Brunnermeier with Tobias Adrian from the Federal Reserve Bank of New York created one of the first systemic risk measures, the CoVaR, an alternative to value at risk which takes spillover and contagion effects between assets and industries into account.

===Macroeconomy and finance===
Brunnermeier and Yuliy Sannikov integrated financial frictions into macro and international economic models. Their macro models capture non-linearities that occur during crises episodes. They also introduced the concept of volatility paradox, which refers to the phenomenon that risk builds up primarily during tranquil times in background in the form of imbalances and only materializes when crises erupt.

===Monetary theory and financial regulation===
Brunnermeier and Sannikov's monetary paper, The I Theory of Money, studies debt deflation à la Fisher and the interaction between (redistributive) monetary policy and macroprudential policy. The "Paradox of Prudence" emerges: micro-prudent behavior of individual financial institutions is not necessarily macro-prudent. His approach provides an alternative to the predominant New-Keynesian view, in which price and wage rigidities are the primary frictions.

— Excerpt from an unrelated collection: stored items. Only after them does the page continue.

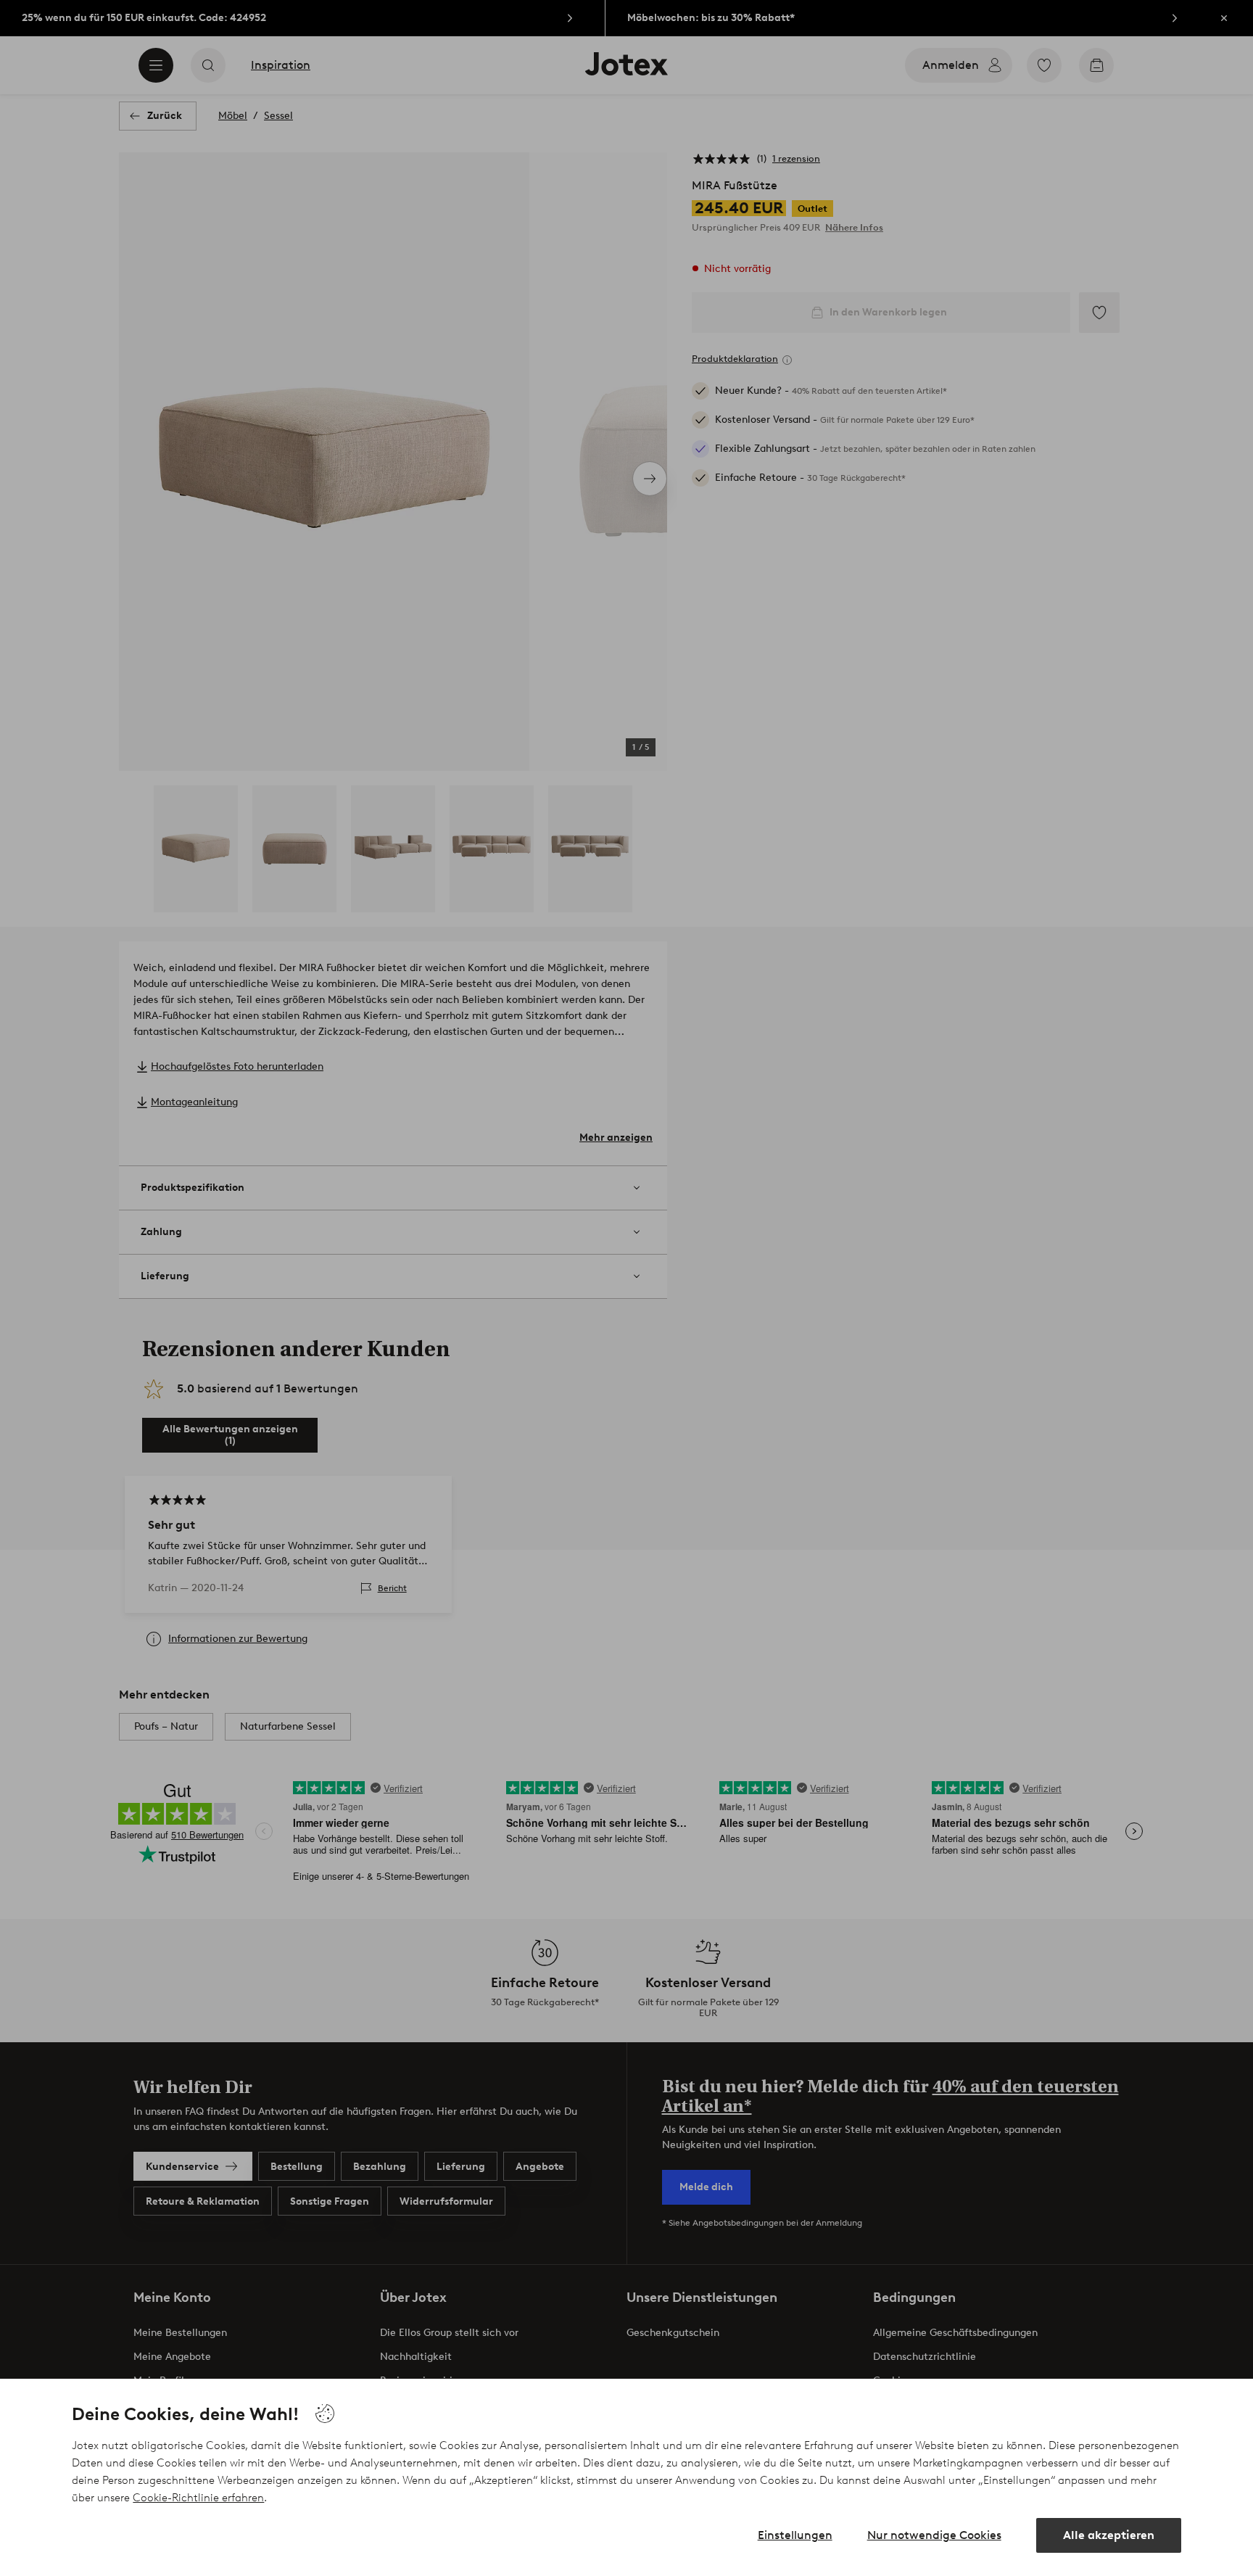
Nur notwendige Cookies (934, 2535)
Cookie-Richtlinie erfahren (198, 2497)
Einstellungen (795, 2535)
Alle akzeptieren (1108, 2535)
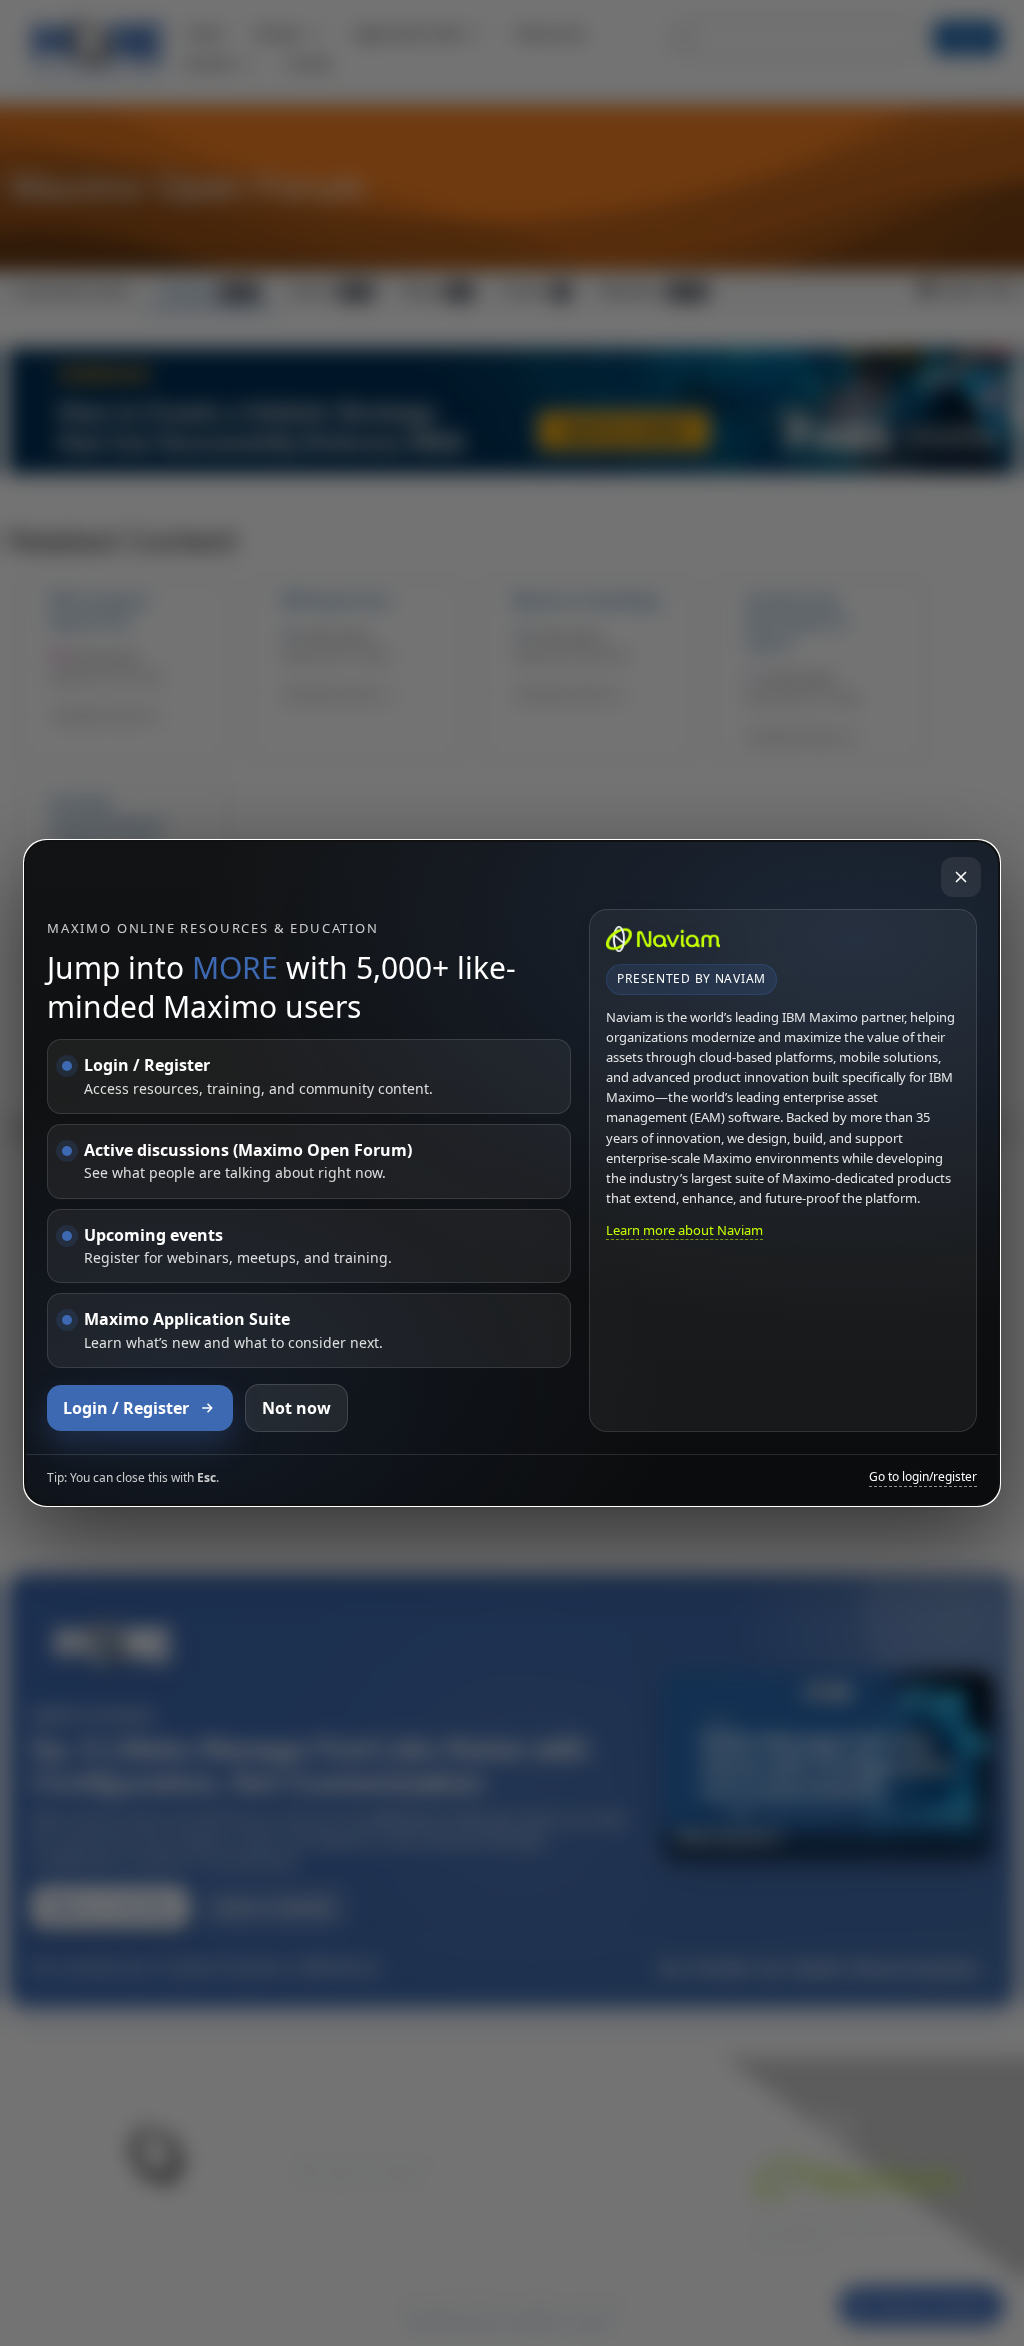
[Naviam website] (663, 939)
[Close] (961, 877)
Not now (296, 1408)
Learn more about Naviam (684, 1230)
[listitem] (309, 1076)
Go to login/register (923, 1477)
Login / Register (126, 1408)
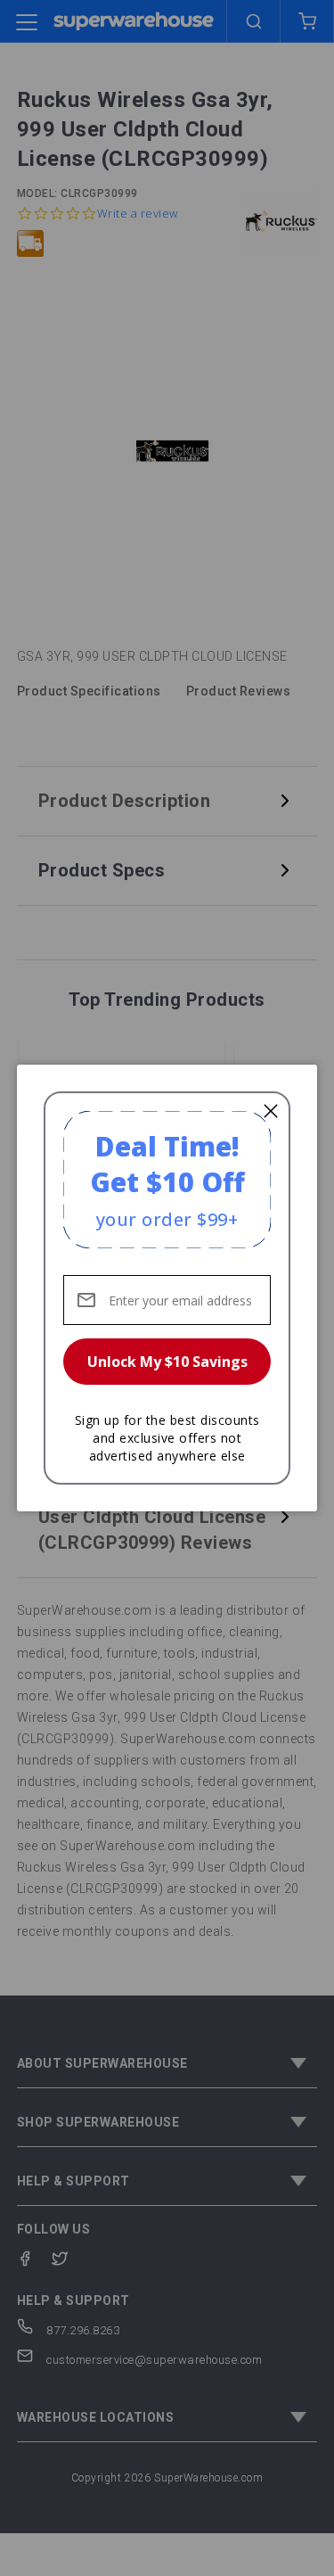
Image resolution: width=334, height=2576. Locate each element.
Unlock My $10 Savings (167, 1361)
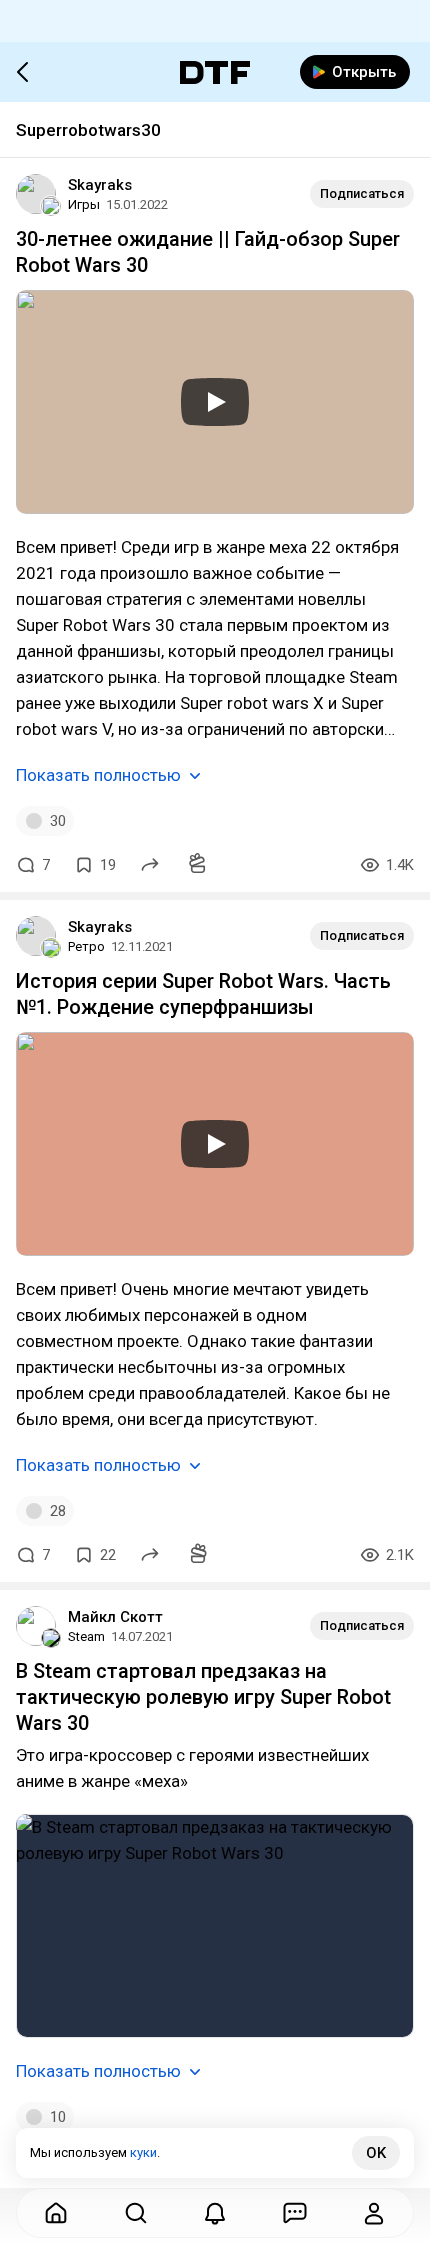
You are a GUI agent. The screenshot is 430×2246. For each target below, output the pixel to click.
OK (376, 2153)
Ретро (86, 946)
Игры (84, 204)
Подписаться (362, 193)
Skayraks (100, 185)
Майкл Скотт (115, 1617)
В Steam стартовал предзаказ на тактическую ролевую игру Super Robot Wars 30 (203, 1697)
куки (143, 2152)
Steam (86, 1636)
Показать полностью (98, 775)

===International financial markets===
Brunnermeier's work on international finance documents the link between carry trades and currency crashes. He also analyzes sudden stops in international credit flows and other inefficiencies due to pecuniary externalities.

===Economic philosophies and Euro===
Further work of Brunnermeier focuses on the architecture of the euro and the Eurozone. His book, The Euro and the Battle of Ideas, (together with Harold James, from Princeton's Department of History, and Jean-Pierre Landau, from the Banque de France) shows how core problems of the euro are also linked to conflicting political and economic philosophies of the Eurozone's founding countries, especially those of Germany and France, and discusses ways to reconcile the competing views. Brunnermeier also proposes European Safe Bonds (ESBies) in form of Sovereign Bond Backed Securities (SBBS) as a means to break the vicious circle between sovereign risk and bank risk in the Eurozone and to rechannel flight-to-safety capital flows from cross-border flows to flows across tranches of the ESBies.

=== Resilience ===
In his book, The Resilient Society, Brunnermeier conceptualizes the notion of 'Resilience'. He argues that rather than simply avoiding risks (and therefore opportunities), the key is to distinguish between risk from which one can bounce back and risk that can trigger an adverse feedback loop. Across various policy areas, he describes how societies should be set up to increase societal resilience, which differs from individual resilience and resilience of a system. The Resilient Society was named 'One of the Best Business Books of 2021' by the Financial Times and won the 'Best German Business Book Prize' in 2021.